BABBLE
This “Stammering” session will feature Luc Bénazet and Jérôme Game in conversation.
Listen to the lecture on France Culture !
Both are poets, whom we will first hear reading their own texts in line with the principle of these “Poésie Plate-forme” meetings. Making fresh use of the tools and customs of poetic modernity, they inventively create new sound and speech spaces, between feeling and understanding.

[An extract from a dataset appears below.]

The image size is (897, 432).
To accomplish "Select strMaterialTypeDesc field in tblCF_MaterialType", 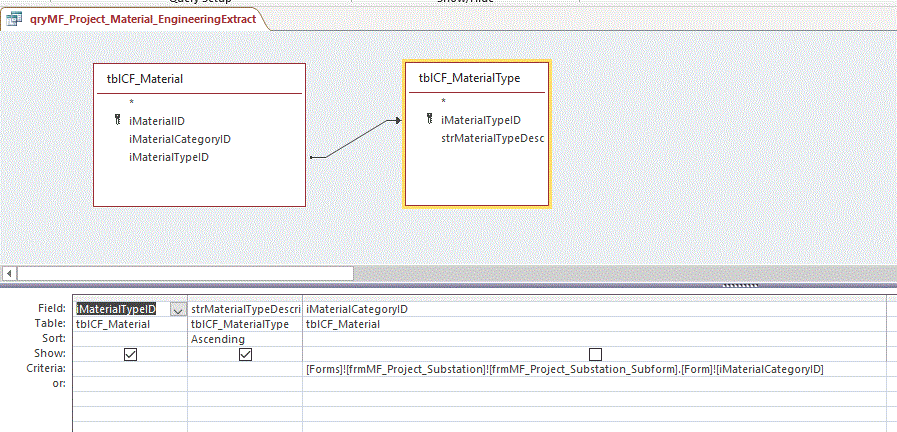I will click(x=492, y=138).
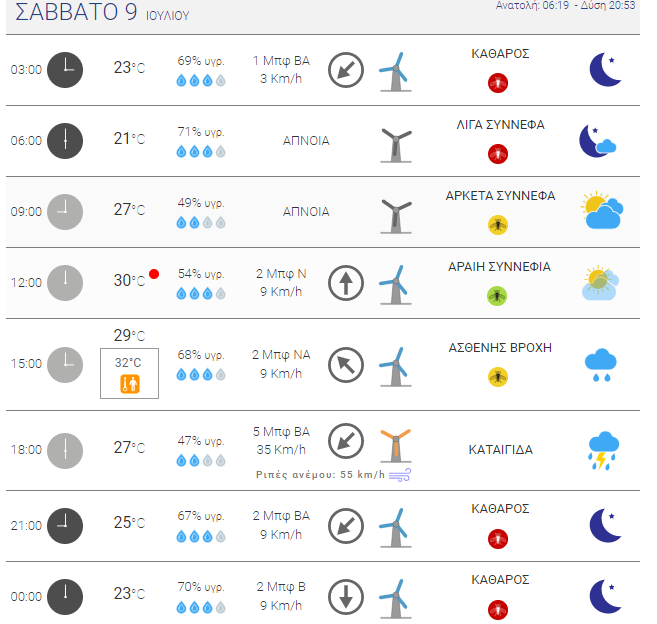Viewport: 657px width, 624px height.
Task: Click the humidity droplets under 47% υγρ.
Action: click(x=201, y=461)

Luc Bénazet | is a poet. He has published four books with Éditions Nous: nÉcrit (2009), La vie des noms (2012), Articuler (2015) and Incidents (2018); and he has also co-written two books of exchanges with Benoît Casas: Envoi (2012) and Annonce (2015), published by Héros-Limite. He recently released the tale Rainal (Eric Pesty, 2018). He creates short films with Sébastien Laudenbach. He has released a first album, GRAMMATA, with musicians Deborah Lennie and Patrice Grente (8clos, 2017). With Victoria Xardel, he edits the magazine Les divisions de la joie. He regularly gives public readings of his texts in France and abroad.

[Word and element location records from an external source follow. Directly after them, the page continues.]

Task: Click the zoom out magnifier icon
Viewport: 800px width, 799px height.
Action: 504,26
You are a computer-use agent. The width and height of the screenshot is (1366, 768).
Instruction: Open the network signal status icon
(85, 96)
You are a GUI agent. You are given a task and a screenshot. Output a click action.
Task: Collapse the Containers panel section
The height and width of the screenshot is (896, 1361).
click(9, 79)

Jérôme Game | is a poet, writer and theorist. He lives between Paris and New York, where he teaches film studies. He has published around fifteen books, which have recently included Développements (Manucius, 2015) and Salle d’embarquement (L’Attente, 2017), usually accompanied by a CD. He is also the author of several essays on contemporary aesthetics (visual, literary, theoretical) and its political dimension, such as Sous influence : Ce que l’art contemporain fait à la literature (MAC/VAL, 2012), and he was the editor of the collective books Le récit aujourd’hui (P.U.V., 2011) and Images des corps/Corps des images au cinema (ENS Éditions, 2010). He regularly gives public readings of his texts in France and abroad, alone or in collaboration with others like videographer Valérie Kempeneers, stage director Cyril Teste, electronic musician Chloé, choreographer David Wampach and composer Olivier Lamarche.
This Poésie Plate-forme meeting is presented to echo the programme Poésie Sonore : La voix libérée, Palais de Tokyo, 21 March – 16 May 2019.